*** DATA PROVIDED ***

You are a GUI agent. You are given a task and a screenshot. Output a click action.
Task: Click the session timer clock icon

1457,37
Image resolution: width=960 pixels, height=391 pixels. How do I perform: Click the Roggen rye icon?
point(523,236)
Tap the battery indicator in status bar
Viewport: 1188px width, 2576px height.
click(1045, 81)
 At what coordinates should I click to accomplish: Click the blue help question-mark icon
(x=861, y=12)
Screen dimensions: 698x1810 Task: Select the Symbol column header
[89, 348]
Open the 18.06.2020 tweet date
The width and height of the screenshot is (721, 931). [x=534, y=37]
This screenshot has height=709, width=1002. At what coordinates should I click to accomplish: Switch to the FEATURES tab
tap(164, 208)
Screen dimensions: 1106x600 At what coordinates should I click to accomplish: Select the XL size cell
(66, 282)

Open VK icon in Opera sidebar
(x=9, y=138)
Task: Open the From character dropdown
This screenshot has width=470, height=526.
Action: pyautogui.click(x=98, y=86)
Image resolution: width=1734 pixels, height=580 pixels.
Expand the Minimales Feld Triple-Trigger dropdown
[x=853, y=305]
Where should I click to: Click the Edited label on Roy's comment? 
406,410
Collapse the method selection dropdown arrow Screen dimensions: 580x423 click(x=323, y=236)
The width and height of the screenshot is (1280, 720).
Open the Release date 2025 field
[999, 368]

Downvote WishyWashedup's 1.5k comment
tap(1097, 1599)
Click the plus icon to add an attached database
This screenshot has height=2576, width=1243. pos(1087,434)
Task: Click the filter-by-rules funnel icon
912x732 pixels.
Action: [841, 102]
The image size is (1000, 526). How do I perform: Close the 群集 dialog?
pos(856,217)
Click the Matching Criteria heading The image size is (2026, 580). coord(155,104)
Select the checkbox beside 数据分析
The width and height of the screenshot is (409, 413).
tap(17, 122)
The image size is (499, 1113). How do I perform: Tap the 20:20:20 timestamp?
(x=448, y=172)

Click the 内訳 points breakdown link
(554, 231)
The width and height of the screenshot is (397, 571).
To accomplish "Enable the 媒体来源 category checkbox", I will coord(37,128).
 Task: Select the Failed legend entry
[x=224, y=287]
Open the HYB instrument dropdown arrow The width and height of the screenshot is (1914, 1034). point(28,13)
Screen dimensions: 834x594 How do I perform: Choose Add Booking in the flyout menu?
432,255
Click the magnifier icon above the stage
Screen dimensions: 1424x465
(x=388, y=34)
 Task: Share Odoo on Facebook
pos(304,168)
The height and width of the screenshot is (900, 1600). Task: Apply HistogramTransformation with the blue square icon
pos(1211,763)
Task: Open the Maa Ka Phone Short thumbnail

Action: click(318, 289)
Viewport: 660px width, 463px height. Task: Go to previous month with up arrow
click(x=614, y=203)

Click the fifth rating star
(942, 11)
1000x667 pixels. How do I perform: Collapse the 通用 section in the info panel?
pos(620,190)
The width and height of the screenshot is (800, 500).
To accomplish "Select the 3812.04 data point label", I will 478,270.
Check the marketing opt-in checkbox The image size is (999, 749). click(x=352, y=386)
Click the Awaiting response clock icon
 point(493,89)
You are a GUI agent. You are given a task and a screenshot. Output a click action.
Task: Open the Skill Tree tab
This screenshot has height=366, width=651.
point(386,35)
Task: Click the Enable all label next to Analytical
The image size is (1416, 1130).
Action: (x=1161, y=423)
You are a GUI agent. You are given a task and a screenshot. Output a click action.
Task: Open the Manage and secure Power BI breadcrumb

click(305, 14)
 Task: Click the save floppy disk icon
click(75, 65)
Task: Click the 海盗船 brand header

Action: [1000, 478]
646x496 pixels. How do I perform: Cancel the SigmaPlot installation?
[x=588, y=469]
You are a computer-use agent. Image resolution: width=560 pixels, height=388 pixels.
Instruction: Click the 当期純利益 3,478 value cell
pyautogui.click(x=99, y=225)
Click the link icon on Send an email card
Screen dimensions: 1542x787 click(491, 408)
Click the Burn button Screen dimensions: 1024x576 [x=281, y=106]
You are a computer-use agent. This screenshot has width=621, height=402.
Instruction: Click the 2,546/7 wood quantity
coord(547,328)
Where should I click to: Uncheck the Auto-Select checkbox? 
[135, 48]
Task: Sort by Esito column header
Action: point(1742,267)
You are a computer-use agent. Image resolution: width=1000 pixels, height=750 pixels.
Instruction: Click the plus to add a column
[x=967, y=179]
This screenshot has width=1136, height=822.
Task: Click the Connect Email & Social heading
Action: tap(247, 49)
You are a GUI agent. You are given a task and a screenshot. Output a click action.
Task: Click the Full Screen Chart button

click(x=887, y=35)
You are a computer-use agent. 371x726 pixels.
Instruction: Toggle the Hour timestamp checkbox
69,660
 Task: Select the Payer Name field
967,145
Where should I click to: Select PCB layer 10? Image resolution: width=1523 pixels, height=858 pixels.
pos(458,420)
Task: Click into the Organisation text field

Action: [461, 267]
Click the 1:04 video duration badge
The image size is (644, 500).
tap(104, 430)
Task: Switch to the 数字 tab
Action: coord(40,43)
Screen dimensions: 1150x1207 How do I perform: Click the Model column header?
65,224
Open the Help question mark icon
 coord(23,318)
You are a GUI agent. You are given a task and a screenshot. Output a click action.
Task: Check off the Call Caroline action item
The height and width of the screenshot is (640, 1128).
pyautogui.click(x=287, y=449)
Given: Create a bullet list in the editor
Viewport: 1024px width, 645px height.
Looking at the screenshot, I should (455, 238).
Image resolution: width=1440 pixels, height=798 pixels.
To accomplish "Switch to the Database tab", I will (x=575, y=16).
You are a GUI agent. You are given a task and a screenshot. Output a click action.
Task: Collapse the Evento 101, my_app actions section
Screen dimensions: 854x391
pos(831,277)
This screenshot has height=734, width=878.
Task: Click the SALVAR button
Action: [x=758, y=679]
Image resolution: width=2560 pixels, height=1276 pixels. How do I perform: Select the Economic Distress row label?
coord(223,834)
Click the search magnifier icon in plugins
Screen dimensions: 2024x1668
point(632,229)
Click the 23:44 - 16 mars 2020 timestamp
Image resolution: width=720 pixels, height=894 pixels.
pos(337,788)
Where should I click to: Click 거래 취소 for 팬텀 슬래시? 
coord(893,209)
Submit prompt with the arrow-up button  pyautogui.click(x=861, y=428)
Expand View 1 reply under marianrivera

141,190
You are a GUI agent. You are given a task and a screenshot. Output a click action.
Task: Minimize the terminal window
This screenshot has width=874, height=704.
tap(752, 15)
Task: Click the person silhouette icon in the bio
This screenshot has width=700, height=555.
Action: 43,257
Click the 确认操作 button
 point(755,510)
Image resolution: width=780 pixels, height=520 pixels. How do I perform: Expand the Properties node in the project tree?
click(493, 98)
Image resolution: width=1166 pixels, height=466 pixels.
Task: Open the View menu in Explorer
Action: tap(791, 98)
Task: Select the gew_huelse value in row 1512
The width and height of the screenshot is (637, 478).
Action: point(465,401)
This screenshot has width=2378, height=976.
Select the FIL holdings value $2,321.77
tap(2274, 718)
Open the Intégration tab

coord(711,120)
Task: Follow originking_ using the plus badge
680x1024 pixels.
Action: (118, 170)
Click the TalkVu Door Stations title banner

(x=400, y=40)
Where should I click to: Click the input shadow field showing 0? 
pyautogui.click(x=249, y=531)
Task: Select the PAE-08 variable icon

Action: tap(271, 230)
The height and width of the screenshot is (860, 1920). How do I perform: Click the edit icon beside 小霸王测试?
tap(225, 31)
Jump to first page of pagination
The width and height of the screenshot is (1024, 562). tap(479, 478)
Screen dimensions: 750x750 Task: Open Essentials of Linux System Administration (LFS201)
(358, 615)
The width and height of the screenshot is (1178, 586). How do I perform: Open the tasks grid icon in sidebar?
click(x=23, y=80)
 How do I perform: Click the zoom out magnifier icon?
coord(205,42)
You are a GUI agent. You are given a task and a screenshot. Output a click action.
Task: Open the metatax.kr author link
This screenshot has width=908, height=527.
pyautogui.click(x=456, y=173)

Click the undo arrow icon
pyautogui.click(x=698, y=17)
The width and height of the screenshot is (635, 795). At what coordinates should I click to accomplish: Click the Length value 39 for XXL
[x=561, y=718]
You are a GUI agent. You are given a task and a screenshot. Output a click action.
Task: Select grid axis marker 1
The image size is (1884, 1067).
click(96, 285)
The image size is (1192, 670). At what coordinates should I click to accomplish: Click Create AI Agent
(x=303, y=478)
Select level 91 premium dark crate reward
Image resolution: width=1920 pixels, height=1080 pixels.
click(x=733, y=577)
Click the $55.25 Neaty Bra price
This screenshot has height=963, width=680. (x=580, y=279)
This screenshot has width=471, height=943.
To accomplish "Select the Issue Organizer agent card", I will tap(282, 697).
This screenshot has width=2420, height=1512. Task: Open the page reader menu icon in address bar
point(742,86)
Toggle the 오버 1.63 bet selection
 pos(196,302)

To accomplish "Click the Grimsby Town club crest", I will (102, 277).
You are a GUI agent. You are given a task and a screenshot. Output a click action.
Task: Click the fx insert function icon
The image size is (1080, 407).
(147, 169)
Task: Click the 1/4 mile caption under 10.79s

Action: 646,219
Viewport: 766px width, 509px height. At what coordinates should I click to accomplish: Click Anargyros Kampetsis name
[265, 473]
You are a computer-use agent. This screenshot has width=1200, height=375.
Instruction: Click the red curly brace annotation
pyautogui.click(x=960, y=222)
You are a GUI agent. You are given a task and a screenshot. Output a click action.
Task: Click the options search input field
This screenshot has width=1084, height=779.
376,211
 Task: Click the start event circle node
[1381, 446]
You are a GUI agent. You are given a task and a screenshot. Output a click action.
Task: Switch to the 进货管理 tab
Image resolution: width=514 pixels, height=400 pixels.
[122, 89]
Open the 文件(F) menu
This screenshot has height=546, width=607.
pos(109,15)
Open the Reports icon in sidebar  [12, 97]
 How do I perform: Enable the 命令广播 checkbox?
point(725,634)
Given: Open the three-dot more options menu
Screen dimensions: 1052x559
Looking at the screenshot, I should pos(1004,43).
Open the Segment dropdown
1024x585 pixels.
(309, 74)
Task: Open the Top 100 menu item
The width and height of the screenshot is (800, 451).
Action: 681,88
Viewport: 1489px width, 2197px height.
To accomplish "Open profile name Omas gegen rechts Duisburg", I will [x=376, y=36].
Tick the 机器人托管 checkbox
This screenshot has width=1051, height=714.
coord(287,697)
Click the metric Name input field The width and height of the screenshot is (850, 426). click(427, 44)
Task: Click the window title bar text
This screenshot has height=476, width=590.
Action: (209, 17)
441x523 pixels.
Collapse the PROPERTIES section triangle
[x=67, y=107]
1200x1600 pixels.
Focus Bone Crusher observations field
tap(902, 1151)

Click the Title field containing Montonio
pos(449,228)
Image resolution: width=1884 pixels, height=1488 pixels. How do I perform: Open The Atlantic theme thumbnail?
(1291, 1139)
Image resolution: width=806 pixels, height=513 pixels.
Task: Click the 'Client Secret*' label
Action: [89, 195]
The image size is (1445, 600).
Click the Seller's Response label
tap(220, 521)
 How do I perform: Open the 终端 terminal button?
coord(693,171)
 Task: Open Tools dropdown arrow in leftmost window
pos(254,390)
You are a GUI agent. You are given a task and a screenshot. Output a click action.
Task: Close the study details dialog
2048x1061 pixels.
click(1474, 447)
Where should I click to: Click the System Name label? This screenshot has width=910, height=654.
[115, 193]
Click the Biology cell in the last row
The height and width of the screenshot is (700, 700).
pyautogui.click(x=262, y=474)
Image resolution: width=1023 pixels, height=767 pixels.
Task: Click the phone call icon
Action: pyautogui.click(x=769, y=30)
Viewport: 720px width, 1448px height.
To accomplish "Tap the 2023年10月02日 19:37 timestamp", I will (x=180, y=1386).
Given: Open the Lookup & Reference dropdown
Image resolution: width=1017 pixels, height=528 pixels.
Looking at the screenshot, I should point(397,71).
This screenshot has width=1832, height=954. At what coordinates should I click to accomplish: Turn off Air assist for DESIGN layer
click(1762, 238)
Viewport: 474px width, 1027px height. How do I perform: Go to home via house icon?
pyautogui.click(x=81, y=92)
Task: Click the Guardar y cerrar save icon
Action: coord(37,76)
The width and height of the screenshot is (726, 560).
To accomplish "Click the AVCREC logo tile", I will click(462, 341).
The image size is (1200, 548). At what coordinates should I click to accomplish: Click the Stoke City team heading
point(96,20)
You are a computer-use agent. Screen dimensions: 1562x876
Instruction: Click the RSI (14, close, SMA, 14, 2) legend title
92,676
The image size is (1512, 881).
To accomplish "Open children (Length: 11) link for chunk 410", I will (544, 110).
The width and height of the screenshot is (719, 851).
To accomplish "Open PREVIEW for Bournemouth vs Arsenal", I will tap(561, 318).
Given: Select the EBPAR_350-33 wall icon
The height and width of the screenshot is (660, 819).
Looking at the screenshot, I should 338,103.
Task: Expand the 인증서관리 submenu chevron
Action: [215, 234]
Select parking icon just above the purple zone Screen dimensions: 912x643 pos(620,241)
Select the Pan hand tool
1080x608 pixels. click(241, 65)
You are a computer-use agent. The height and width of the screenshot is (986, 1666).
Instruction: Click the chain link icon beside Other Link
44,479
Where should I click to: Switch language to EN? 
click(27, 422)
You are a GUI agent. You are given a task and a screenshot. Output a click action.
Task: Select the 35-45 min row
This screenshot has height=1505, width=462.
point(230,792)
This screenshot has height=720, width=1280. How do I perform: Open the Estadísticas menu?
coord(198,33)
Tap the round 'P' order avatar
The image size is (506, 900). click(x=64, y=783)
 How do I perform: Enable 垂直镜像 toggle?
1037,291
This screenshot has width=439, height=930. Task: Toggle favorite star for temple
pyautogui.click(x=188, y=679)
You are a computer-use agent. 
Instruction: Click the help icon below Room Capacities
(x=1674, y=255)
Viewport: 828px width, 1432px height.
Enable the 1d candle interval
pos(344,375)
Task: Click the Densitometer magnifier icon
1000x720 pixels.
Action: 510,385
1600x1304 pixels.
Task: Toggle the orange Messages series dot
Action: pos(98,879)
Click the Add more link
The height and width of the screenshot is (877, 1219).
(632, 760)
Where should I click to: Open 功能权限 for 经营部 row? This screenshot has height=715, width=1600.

*** End of DATA PROVIDED ***

THE TASK: Send back an exact copy of only the lines from the line with "Instruction: Click the help" up to and including the line with "Click the Add more link" in the data above.

ANSWER BELOW:
Instruction: Click the help icon below Room Capacities
(x=1674, y=255)
Viewport: 828px width, 1432px height.
Enable the 1d candle interval
pos(344,375)
Task: Click the Densitometer magnifier icon
1000x720 pixels.
Action: 510,385
1600x1304 pixels.
Task: Toggle the orange Messages series dot
Action: pos(98,879)
Click the Add more link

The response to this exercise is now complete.